• [What this task involves]: Replace every occurrence of "screenshot" with "screen capture" in the records below and reproduce them otherwise unchanged, omitting the pictures.

┄┄┄┄┄┄

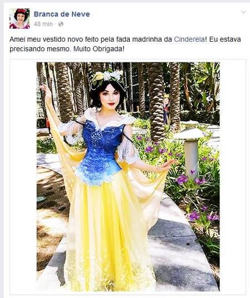Image resolution: width=250 pixels, height=298 pixels.
Task: Click the blue corset in the photo
Action: click(100, 152)
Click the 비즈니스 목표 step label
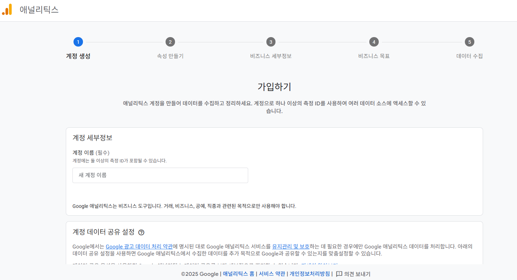 pos(374,56)
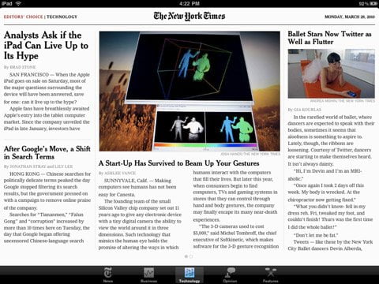The image size is (379, 284).
Task: Tap the Technology header label
Action: (x=62, y=17)
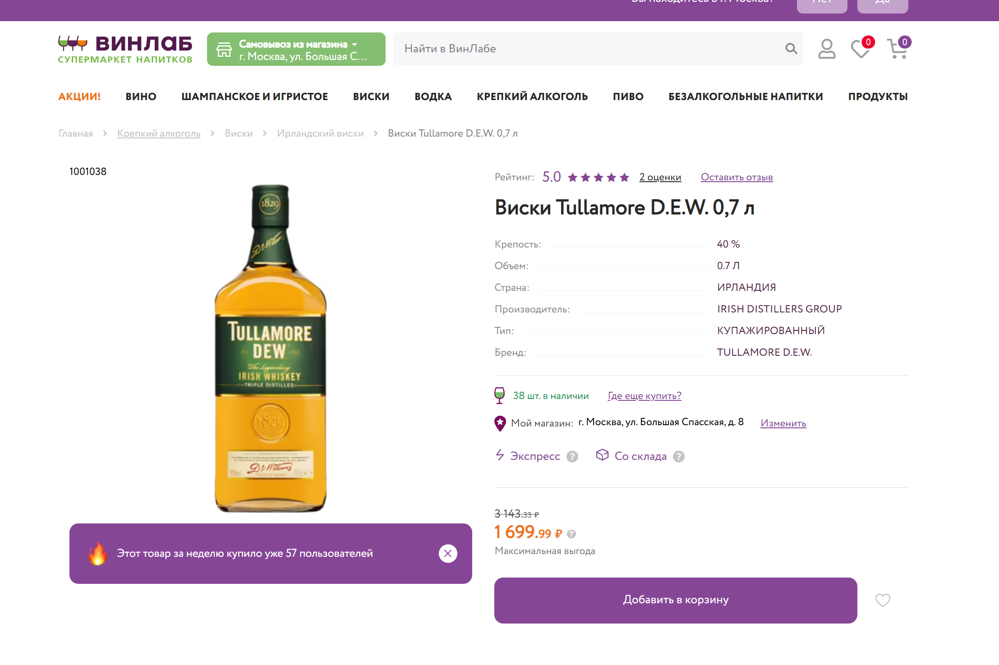Open the АКЦИИ! menu item

coord(79,96)
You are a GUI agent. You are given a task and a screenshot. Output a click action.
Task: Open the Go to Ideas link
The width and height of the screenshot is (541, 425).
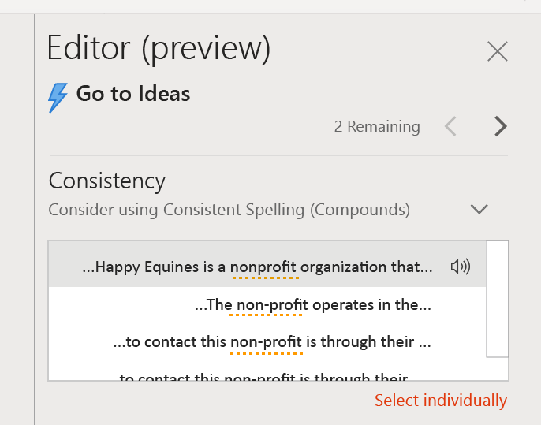tap(133, 94)
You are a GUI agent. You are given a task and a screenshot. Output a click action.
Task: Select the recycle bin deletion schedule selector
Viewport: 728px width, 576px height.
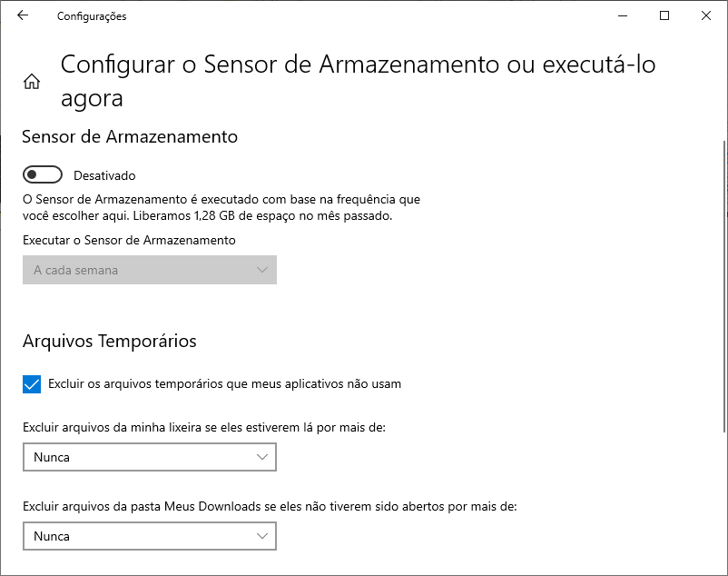click(149, 457)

┄┄┄┄┄┄

• [Answer to the task]:
Image resolution: width=250 pixels, height=298 pixels.
Task: Click the blue corset in the photo
Action: click(100, 152)
Click the 비즈니스 목표 step label
 pos(374,56)
The image size is (379, 284).
Task: Tap the Technology header label
Action: (x=62, y=17)
Open the АКЦИИ! menu item

coord(79,96)
You are a GUI agent. You are given a task and a screen capture. Output a click action.
Task: Open the Go to Ideas link
The width and height of the screen capture is (541, 425).
tap(133, 94)
You are a GUI agent. You are given a task and a screen capture. Output a click action.
Task: Select the recycle bin deletion schedule selector
Viewport: 728px width, 576px height.
click(149, 457)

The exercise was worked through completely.